**Texto fornecido:**
A ilustrar a extraordinária competência de Azambuja na interpretação do texto

bíblico, Resende chama particular atenção para o passo Gen. 30, que tem que ver com a

história de Jacob e Labão – aquele episódio bíblico que seria imortalizado entre nós pelo

famoso soneto camoniano que começa: Sete anos de pastor Jacob servia. Nessa história

bíblica, Jacob é em várias ocasiões ludibriado por Labão. A fim de encarecer as

competências exegéticas do amigo, Resende fala das dificuldades que enfrentou para

dar sentido à astúcia de que Labão, patriarca, reiteradamente usou para com Jacob. Mas

não é explícito quanto à natureza dessas dificuldades. E a leitura do comentário de

Azambuja não auxilia muito à compreensão da afirmação de Resende. Talvez se possa

depreender das suas palavras que a dificuldade de interpretação residiria, não no sentido

literal, alcançável mediante uma rigorosa análise filológica, mas sim na interpretação (e

sentido moral) a dar ao conhecido episódio.

No comentário de Azambuja ao episódio, figuram inúmeras observações

filológicas e hermenêuticas, relativamente às quais admite que o leitor possa não estar

de acordo com a sua leitura e preferir a leitura tradicional. Diz, dirigindo-se ao leitor em

pleno comentário do referido capítulo 30: Parce prudens lector si quod intelligo,

expressi: quoniam non prohibeo communem interpretationem. Confer quae diximus, et

si probaueris, tene, sin minus, reiice. Dominus ipse nouit quid laboris pertulerimus in

eruendis ueris dictionum significationibus.22 Isto é, o próprio comentador confessa que

a sua interpretação não é a tradicional. Só Deus sabe, confessa, quanto esforço lhe

exigiu tentar descobrir o verdadeiro sentido das palavras! O comentário de Resende

parece glosar este passo.

**Tarefas:**
a) Por favor, reescreva de forma mais breve o parágrafo do texto sobre Azambuja que começa com "No comentário de Azambuja ao episódio", mantendo as informações principais.
b) De acordo com o texto sobre Azambuja, com que verso começa o soneto camoniano que imortalizou o episódio de Jacob e Labão?
c) Retome o texto sobre Azambuja a partir do ponto em que ele termina.

**Dados fornecidos:**
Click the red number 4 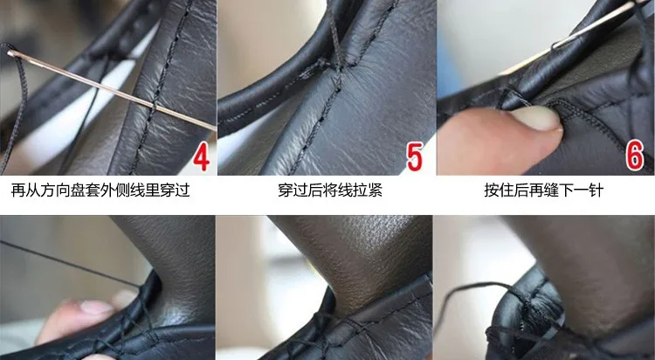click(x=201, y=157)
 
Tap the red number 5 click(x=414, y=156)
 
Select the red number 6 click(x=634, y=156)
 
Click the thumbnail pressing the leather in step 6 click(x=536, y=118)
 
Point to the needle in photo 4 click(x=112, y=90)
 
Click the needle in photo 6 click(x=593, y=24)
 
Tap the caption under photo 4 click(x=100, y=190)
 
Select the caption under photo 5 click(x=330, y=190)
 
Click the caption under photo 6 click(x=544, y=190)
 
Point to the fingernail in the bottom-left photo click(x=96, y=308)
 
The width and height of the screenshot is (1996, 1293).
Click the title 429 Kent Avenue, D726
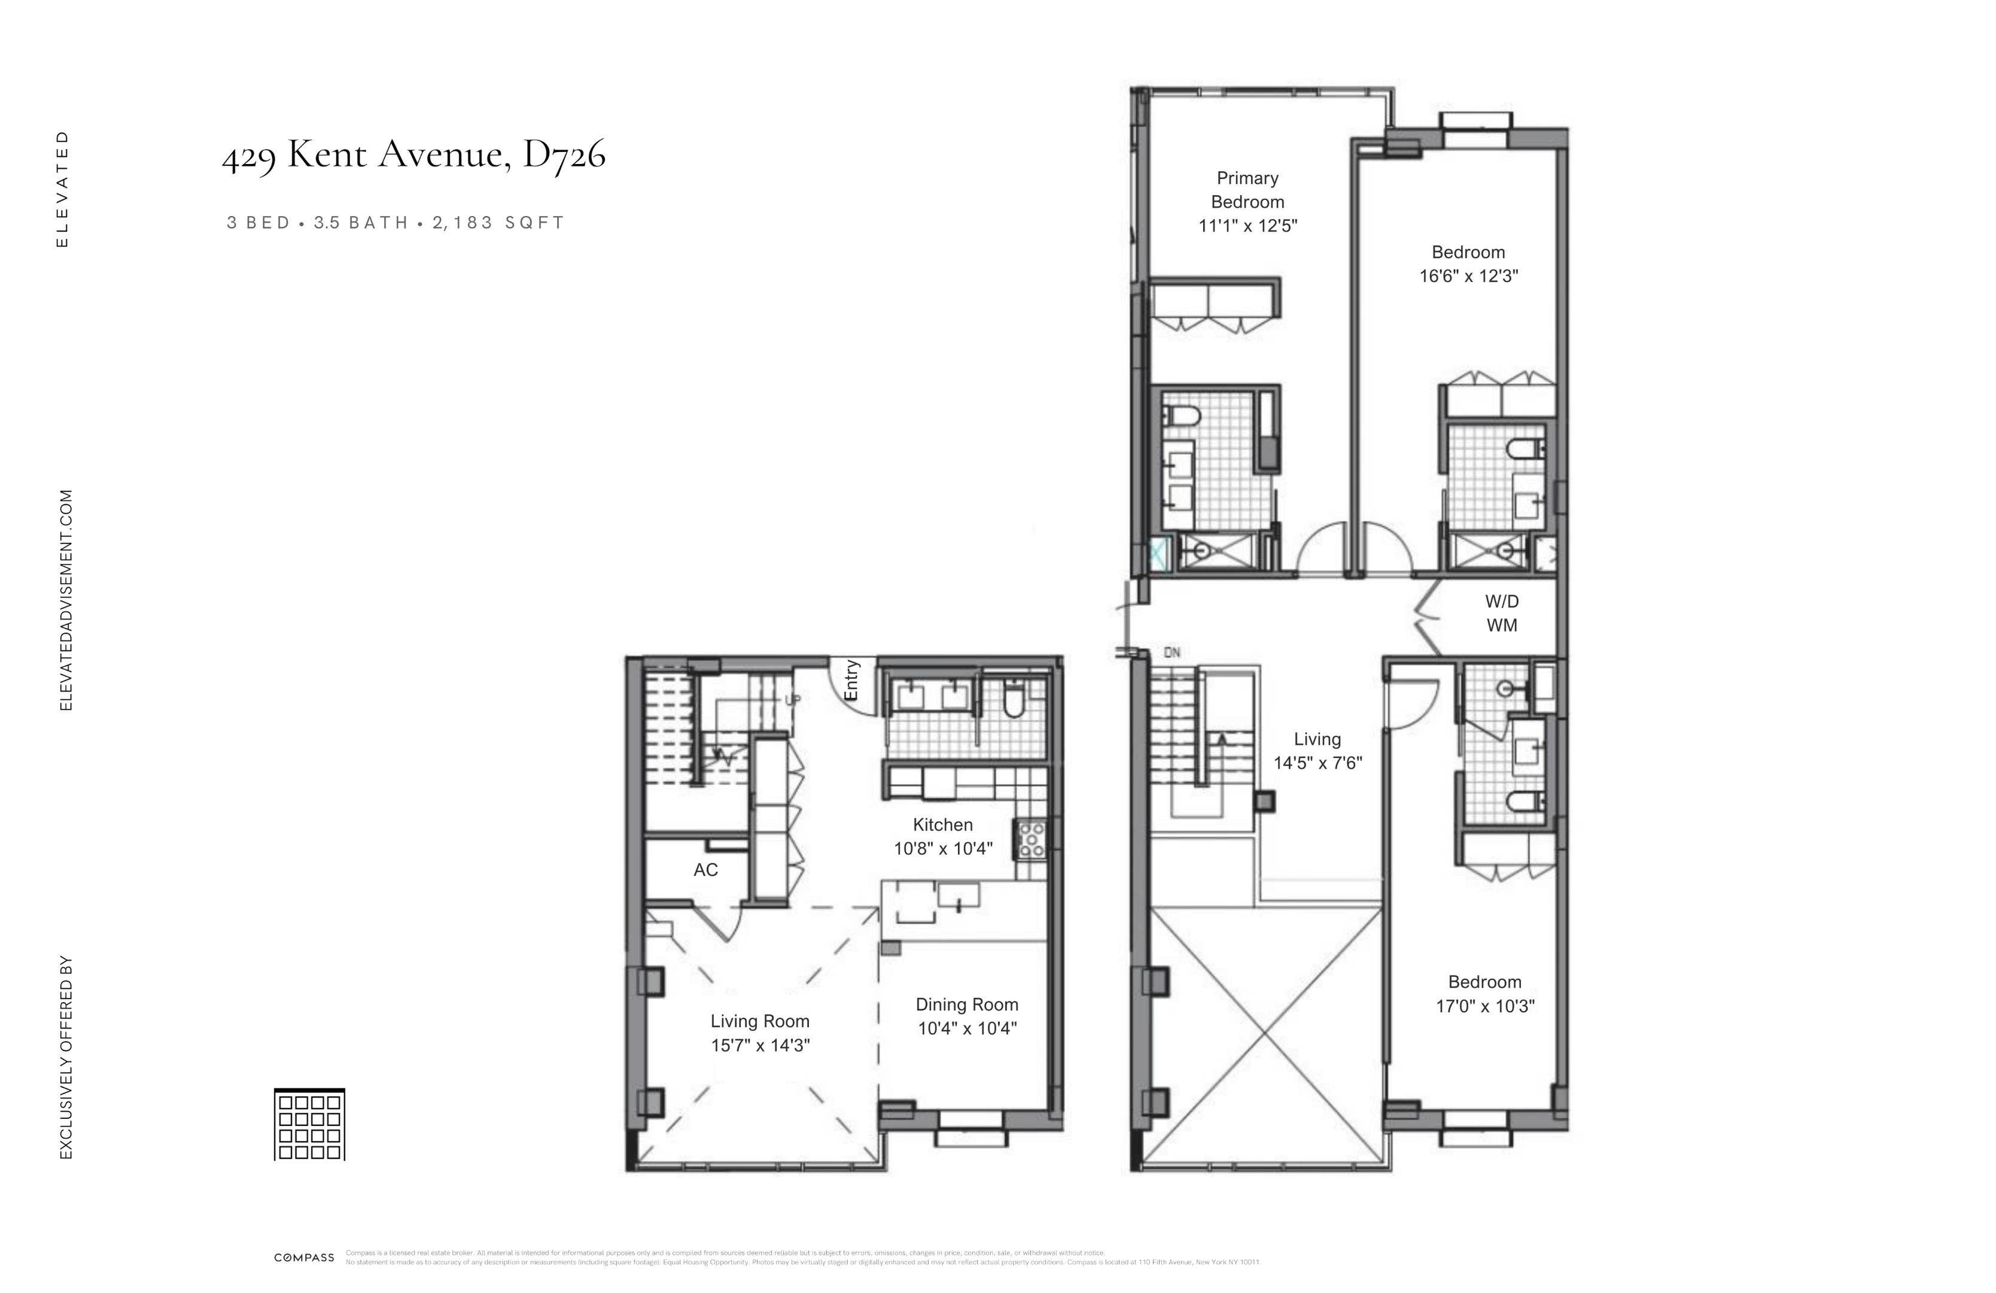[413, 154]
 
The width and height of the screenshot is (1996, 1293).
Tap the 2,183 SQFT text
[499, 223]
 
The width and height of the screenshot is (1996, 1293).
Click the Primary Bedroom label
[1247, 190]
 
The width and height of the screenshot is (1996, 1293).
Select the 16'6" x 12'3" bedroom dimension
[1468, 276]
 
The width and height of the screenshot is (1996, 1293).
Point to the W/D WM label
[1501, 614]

**Respostas:**
a) No comentário ao capítulo 30, Azambuja faz muitas observações filológicas e hermenêuticas e admite que o leitor possa preferir a leitura tradicional. Numa passagem em latim dirigida ao leitor, reconhece que a sua interpretação não é a tradicional e afirma que só Deus sabe quanto esforço lhe custou descobrir o verdadeiro sentido das palavras. O comentário de Resende parece glosar essa passagem.

b) Sete anos de pastor Jacob servia.

c)
Em muitos outros passos Azambuja não esconde haver no texto bíblico trechos

de difícil interpretação, que nem as conjecturas ajudam a resolver. Para dar mais um ou

dois exemplos, atente-se no comentário relativo ao passo bíblico que fala do sinal posto

por Deus a Caim. Diz o Gen. 4: Et posuit Dominus ipsi Cain signum, ut non percuteret

illum omnis inueniens eum.23

Comentando o sentido deste sinal, Azambuja escreve: Non solum, ut non

occiderent eum, sed etiam ne percuteretur. Quod signum hoc fuerit, textus non explicat,

22 “Desculpa, avisado leitor, se exprimi o que penso, pois não impeço a interpretação comum. Analisa o

que disse e, se estiveres de acordo, toma-a para ti; se não, deita-a fora. O próprio Senhor sabe quanto

trabalho suportei na descoberta do verdadeiro sentido das palavras.” 23 “E pôs o Senhor um sinal ao próprio Caim, para que todo aquele que o encontrasse o não ferisse.”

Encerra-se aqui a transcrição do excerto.